14. Mai 2021
An interview with visiting scholar Abdullah Atmacasoy
Abdullah Atmacasoy ist Doktorand an der Middle East Technical University (METU) in Ankara und im Rahmen der Arbeitsgruppe DivER (Diversity in Education Research) seit Oktober 2020 als Gastwissenschaftler und DAAD-Stipendiat an der Fakultät für Erziehungswissenschaft. Wir haben Herrn Atmacasoy einige Fragen gestellt, um seine Eindrücke aus Hamburg einzufangen.
Faculty of Education: Mr. Atmacasoy, thank you very much for taking the time to answer a few questions today. To warm up: What was your first impression of the city of Hamburg?
Atmacasoy: As I had earlier visited Hamburg at the very beginning of my research and spent a whole perfect summer here, I feel lucky to have experienced the city before the pandemic. When I am in Hamburg, I feel like living in a big city but with lots of green spaces and convenient lifestyle that is quite rare in cities with similar size.
You continued working on your thesis here in Hamburg. Could you briefly introduce your research topic and question to us?
In my research, I investigate the bridging language programs for newly arrived migrant students in monolingual countries, namely in İstanbul and Hamburg.

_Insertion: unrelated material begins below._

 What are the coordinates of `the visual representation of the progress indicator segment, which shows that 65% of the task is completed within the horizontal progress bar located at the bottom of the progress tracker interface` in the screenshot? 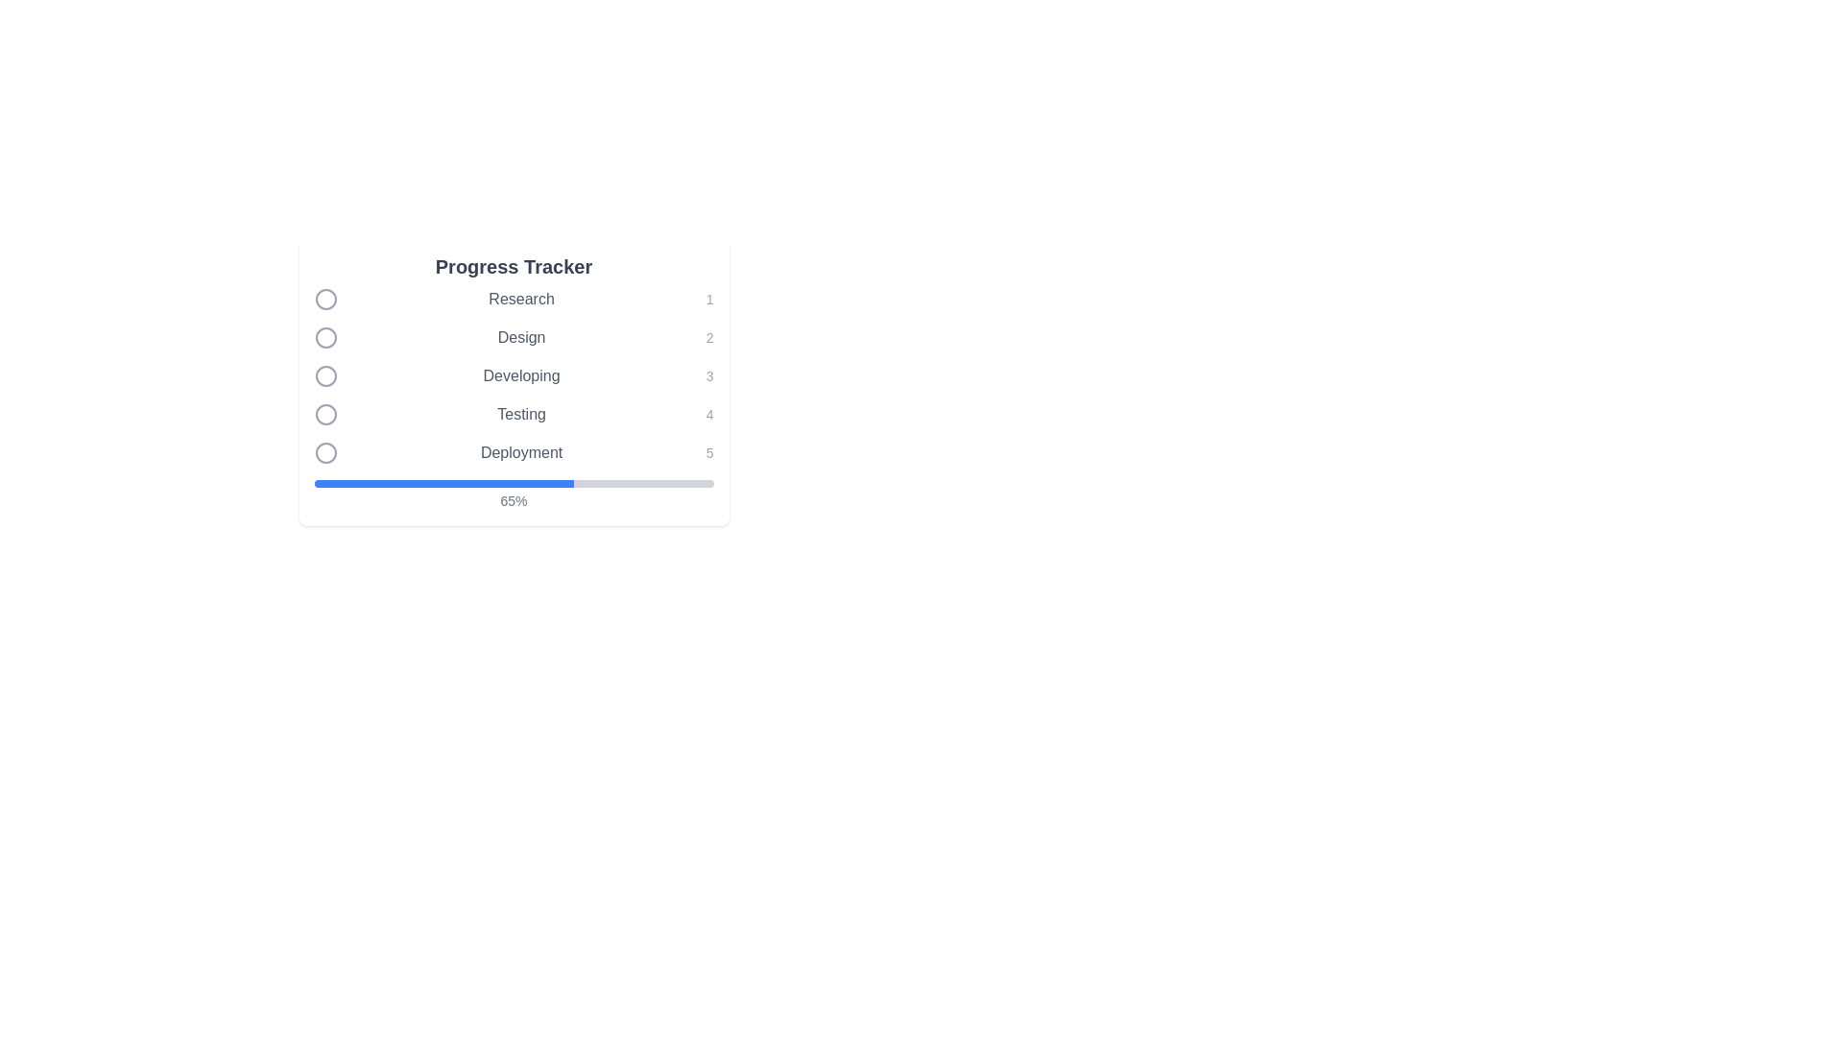 It's located at (443, 483).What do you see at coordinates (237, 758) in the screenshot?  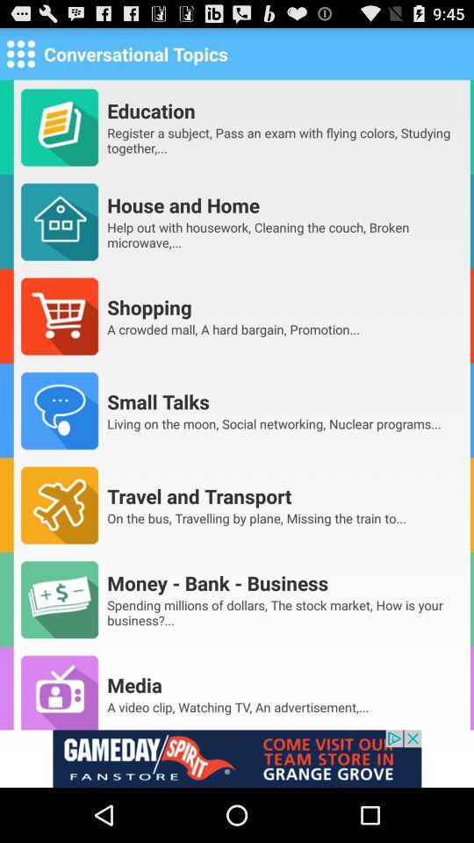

The aim is to reveal what structural factors predict the students’ destination language proficiency because it’s a gatekeeper skill, particularly in monolingual education settings, that either facilitates or hampers the students’ educational trajectories. In the qualitative phase of my research, I conducted observations and interviews with students, their parents, school managers, teachers and key stakeholders. On top of these qualitative findings, I have developed a questionnaire and language tests in Turkish/German to understand the relationship between structural factors and the degree of students’ destination language proficiency.

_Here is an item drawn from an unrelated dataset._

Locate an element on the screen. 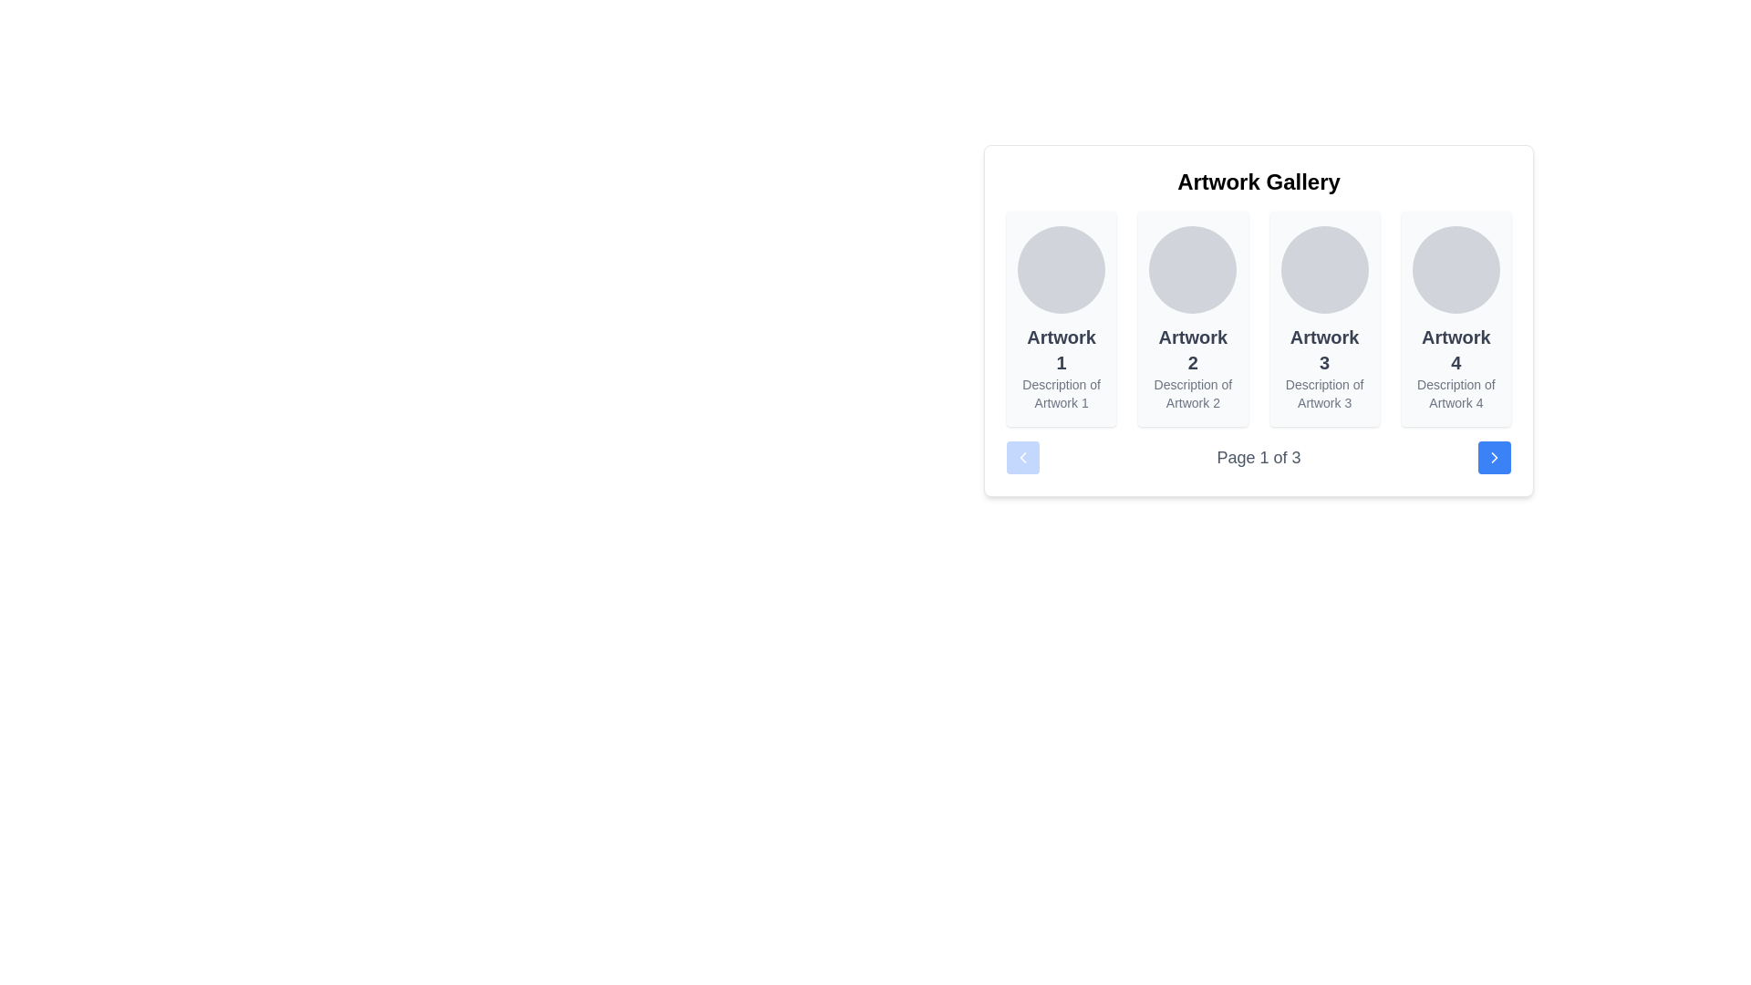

You have worked as a teacher for 10 years and have gained a lot of experience in teaching practice. How did these experiences help you in your scientific research?
Right, after completing my bachelor’s degree in English Language and Literature, I started working in an English foundation program at a state university in Turkey. When I started teaching, I was 23 years old and had few clues about my aspirations and my career trajectory. The more I gained experience in teaching, the more I became interested in the root causes of issues in my classrooms and in the institution, particularly instructional strategies in low-resource contexts. I think I always reap the benefits of coming from practice. For instance, I know that it is almost impossible to realize well-established curricula or teaching strategies without solving structural barriers in an institution. I may also have some insights about the feasible and infeasible aspects of an implementation at the outset of projects. However, I think the most important skill I have gained as a teacher is to be target-oriented and strive for solving problems in a relatively short time.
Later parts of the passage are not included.